< Home August 2020 Don't Believe Obvious Performance Improvements

Introduction

This starts with a bug report from a client that relates to an API that returns a list of the content in their account. They complained that because they have a large number of pieces of content the performance of the API is quite poor, taking at least 20 seconds to serve each request.

First impressions

After confirming the problem (it was horribly slow) I jumped into the code. Below is a simplified example of how the code worked, with comments to help explain what each part does.

def get_content_api(limit=1000):
    # Fetch all data from the database
    content = get_all_content()

    # Remove hidden content
    content = filter(lambda c: not c["hidden"], content)

    # Apply the result size limit
    content = content[:limit]

    # Prepare the data ready to be returned
    for item in content:
        item["date"] = item["date"].isoformat()
        item["url"] = "%s/content/%s" % (get_domain(), item["id"])

    # Return the data
    return JsonResponse(content)

There is an imediate problem that jumped out at me right away. The function get_all_content fetches all the content from the database for that client (in this case that is over 100,000 items) then it applies a filter and page limit reducing the number of items to return to just the first 1,000 items.

This is clearly a huge problem as we have to wait while the database fetches all this data and transfers it over the network to the application server only for 99% of it to be immediately thrown away. Databases are designed to do this kind of filtering efficiently using various complex data structures and algorithms so it should be doing this task. Happily it's a fairly quick fix.

Benchmarking

But the most important rule when it comes to performance optimisations is to benchmark the performance of the code first to ensure the performance improvements are applied to the overall cause of the problem. Even if the problem seems obvious.

Especially if the problem seems obvious.

Below is the results, showing how long was spent on each part of the code.

100ms
1ms
0ms
20,000ms
def get_content_api(limit=100):
    # Fetch all data from the database
    content = get_all_content()

    # Remove hidden content
    content = filter(lambda c: not c["hidden"], content)

    # Apply the result size limit
    content = content[:limit]

    # Prepare the data ready to be returned
    for item in content:
        item["date"] = item["date"].isoformat()
        item["url"] = "%s/content/%s" % (get_domain(), item["id"])

    # Return the data
    return JsonResponse(content)

Much to my surprise get_all_content takes only 100ms to fetch 10,000+ items from the database. That could definitely be improved but clearly there is something else that needs to be looked at first.

The real problem

Once all the data had been fetched the code then did some simple data transformations on each item to prepare the data to be returned. Or as it turns out not that simple as it takes multiple seconds to run through all the items.
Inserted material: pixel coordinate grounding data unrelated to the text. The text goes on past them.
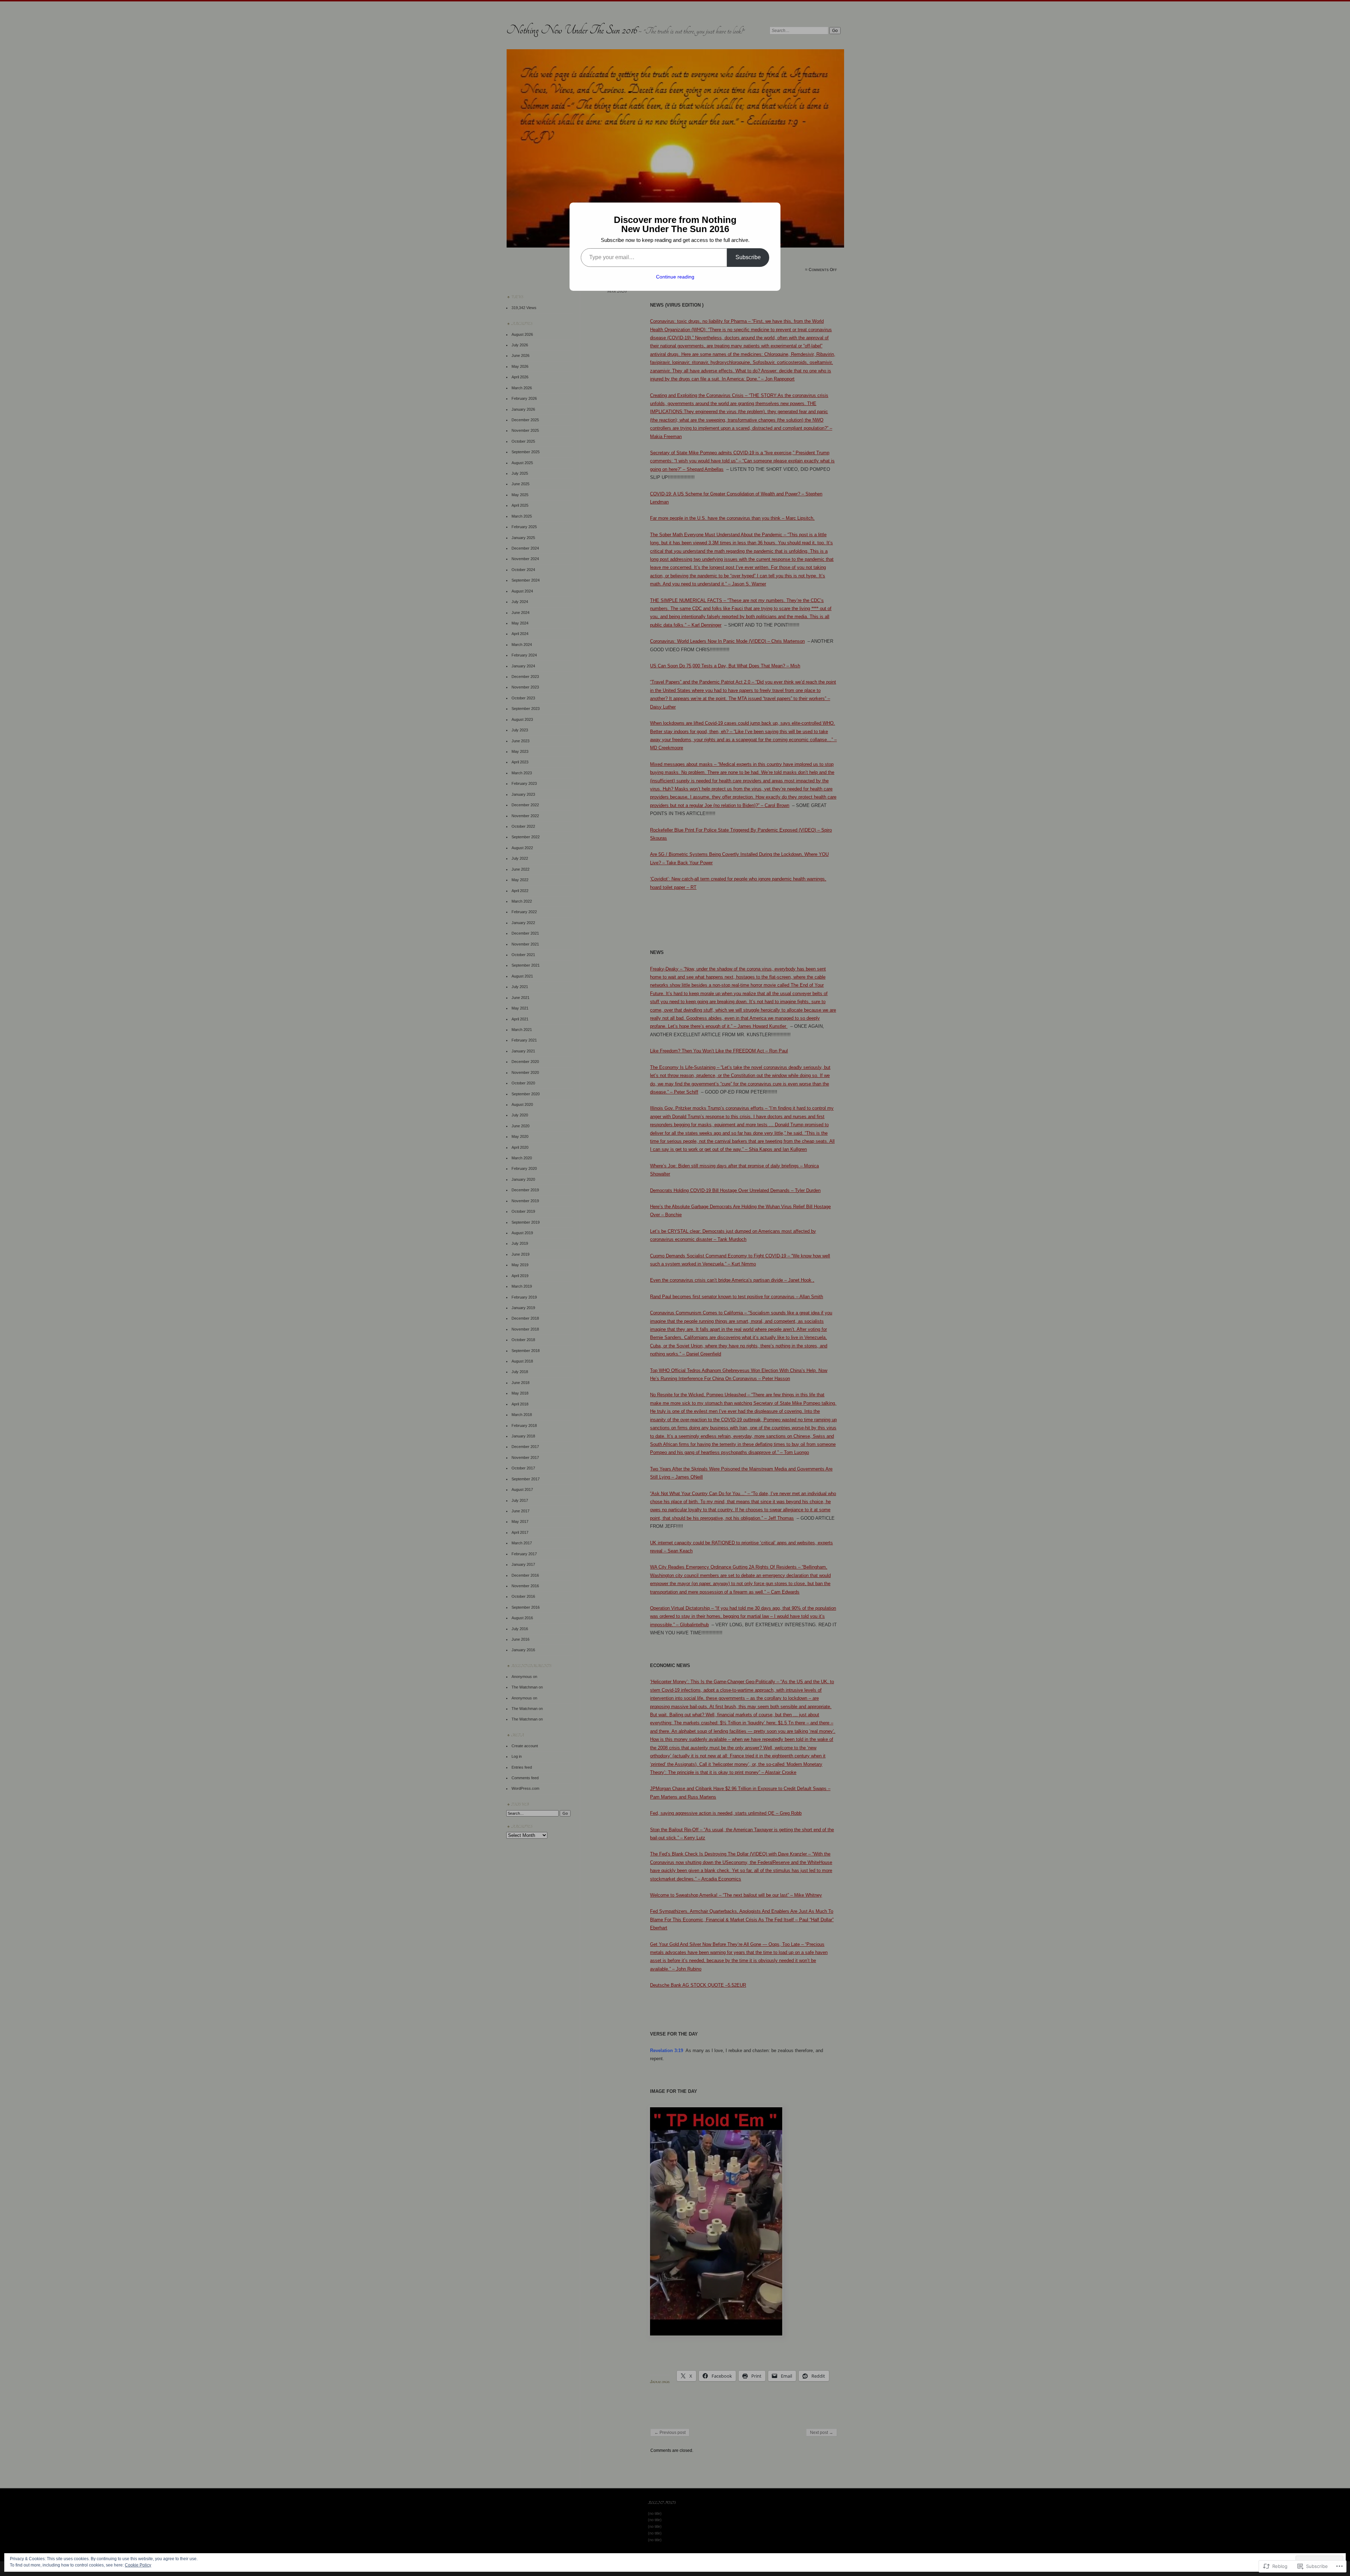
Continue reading (675, 277)
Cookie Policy (138, 2565)
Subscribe (748, 257)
On further inspection the problem became apparent, the issue was the call to get_domain(). This function makes a call to the database to lookup the domain that the client uses so that it can build the "url" parameter. The amount of data it is fetching is tiny but the network latency multiplied by the number of items being processed was enough to completely ruin the performance.

Much to my joy this is probably the easiest performance enhancement I have ever made. The domain for each item is the same, so it only needs to called once!

def get_content_api(limit=1000):
    # Fetch all data from the database
    content = get_all_content()

    # Remove hidden content
    content = filter(lambda c: not c["hidden"], content)

    # Apply the result size limit
    content = content[:limit]

    # Prepare the data ready to be returned
    domain = get_domain()
    for item in content:
        item["date"] = item["date"].isoformat()
        item["url"] = "%s/content/%s" % (domain, item["id"])

    # Return the data
    return JsonResponse(content)

With that small change performance went from 20 seconds to just 120 milliseconds.

Result: Another happy customer.

Conclusion

So the moral of the story? Always check you are applying the performance improvements to the right part of the code. No matter how sure you are.

And yes the API still fetches all the data and filters it in the code. As much as I'd like to go do it better there isn't the time to go around making performance improvements to save a few milliseconds when everyone is happy to wait 120ms.